Lazy lists as reproducing programs

by Manfred von Thun

21-MAR-05

Abstract: A program is called reproducing if running it creates another program which in turn is reproducing. The created program need not be identical with the program that created it. A program is called self-reproducing if running it creates another program identical to itself. This note describes how reproducing programs can be used to implement infinite or lazy lists, and how they might be used for other tasks. Importantly, these programs must not be self-reproducing.

Contents:


Self-reproducing and reproducing programs

In the programming world there has been a veritable industry for writing what are called self-reproducing programs. These are programs which, when run, create a copy of themselves. Following terminology introduced by Hofstadter (1985), these programs are often called Quines. A web search for "Quine" will find examples in many languages. Many of the examples are quite complex because the implementation language is not very suitable for the task. Other examples can be surprisingly compact.

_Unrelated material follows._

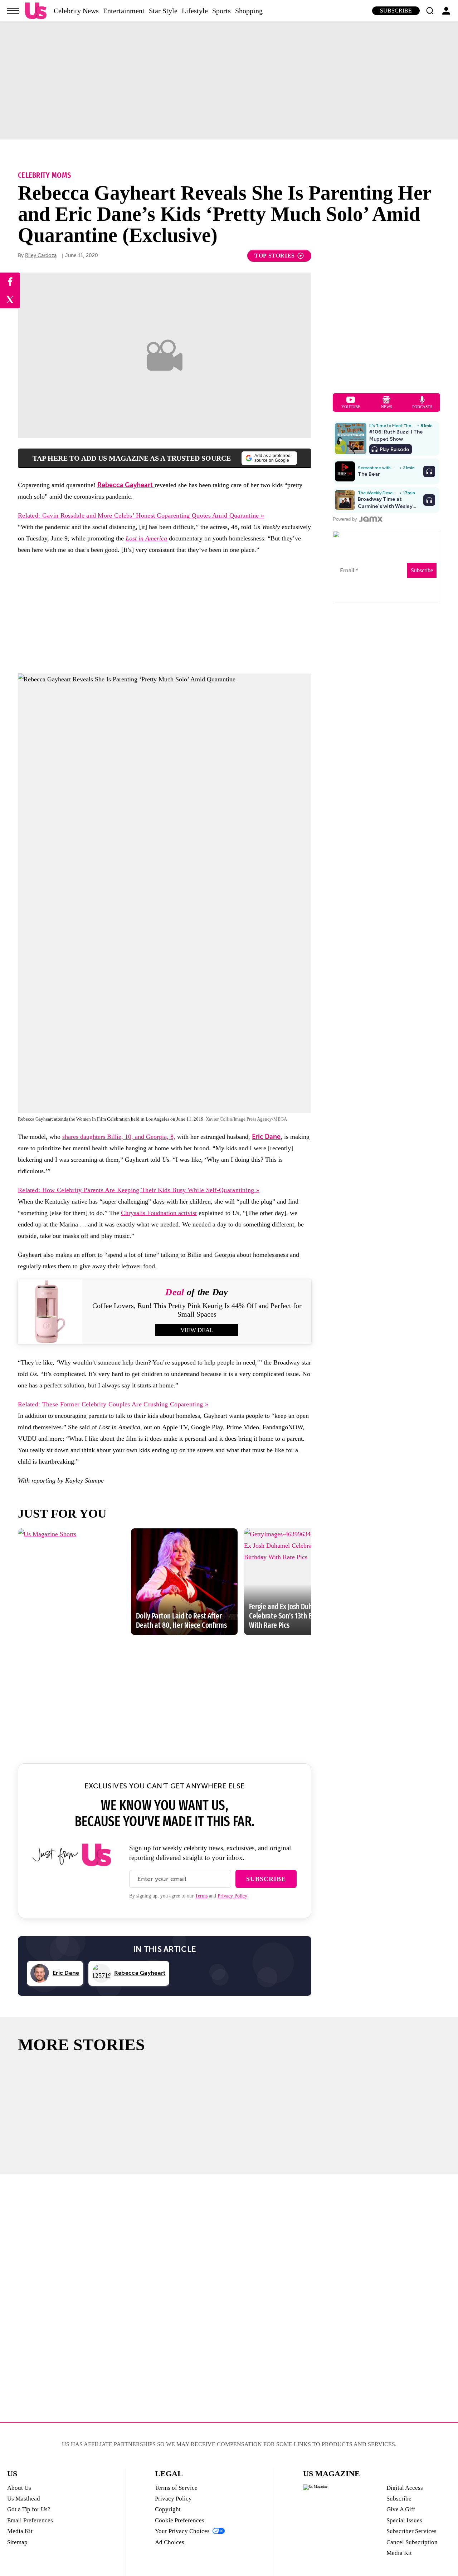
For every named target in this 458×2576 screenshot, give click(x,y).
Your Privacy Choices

In Joy a self-reproducing program is a quoted program [P] such that executing it with the i-combinator produces that very same program:

        [P] i  ==  [P]

The simplest program that satisfies this equation is [[dup cons] dup cons]. The Joy page Recursion Theory has some discussion of this program and its relation to the y-combinator for recursion. Also included are two variant programs which on each execution by i create a program that is different from the one that created it:

        [[false [not] infra dup rest cons] [not] infra dup rest cons]
        [[0 [1 +] infra dup rest cons] [1 +] infra dup rest cons]

On successive executions by i the first quoted program produces others in which the initial false oscillates between true, false, true …, and the second quoted program produces others in which the initial 0 is incremented to 1, 2, 3 … for every execution. Programs like these are reproducing but not self-reproducing. Examples in other languages abound.

The two Joy programs above are mere curiosities. But they suggest variants which promise useful programming techniques. One such technique is for implementing infinite lists or streams. A computer implementation must of course use a finite representation, so their evaluation is demand driven or lazy: expressions are only evaluated when their value is needed. Consequently they are also known as lazy lists. The next section describes a conventional approach to their implementation, and the one following that gives a conventional implementation in Joy. Then there is a section that uses reproducing programs for implementing lazy lists in Joy. The final section outlines some other possible uses of reproducing programs in Joy.

Streams or infinite lists or lazy lists

A list or vector or sequence is essentially a function which takes natural numbers as arguments and returns some value which may be a number or anything else. The function need not be defined for arguments, but if it is defined for some number then it is also defined for all its predecessors. So the function may be defined for all natural numbers and hence is infinite, or it may be defined only for an initial segment and hence be finite. If the function is defined nowhere, then the list is empty.

Finite sequences are normally implemented extensionally: the names of the members are given extensionally and in their order, and they constitute the successive values of the function which the sequence implements. This method is not possible for infinite sequences, so they have to be implemented intensionally: some program has to be provided that can be used to compute the members. Of course that program has to be finite.

There are many useful operations on sequences, and for an implementation some of these have to be chosen as primitives. Unfortunately what is efficient in one implementation tends to be inefficient in the other. If the implementation uses arrays of consecutive memory locations, then indexing is particularly efficient. If the implementation uses linked structures, then the first and rest operations are particularly efficient.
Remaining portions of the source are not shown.